* The problem:
Express the material below as a JSON list of strings, one string per line, skipping blank lines. Leave the picture out.

--- start ---

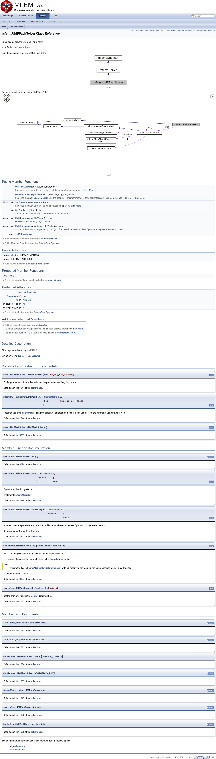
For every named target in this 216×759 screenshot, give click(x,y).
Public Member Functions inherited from (30, 238)
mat (25, 296)
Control (46, 213)
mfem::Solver (50, 238)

--- end ---

* Finished task:
[
  "For every named target in this 216×759 screenshot, give click(x,y).",
  "Public Member Functions inherited from (30, 238)",
  "mat (25, 296)",
  "Control (46, 213)",
  "mfem::Solver (50, 238)"
]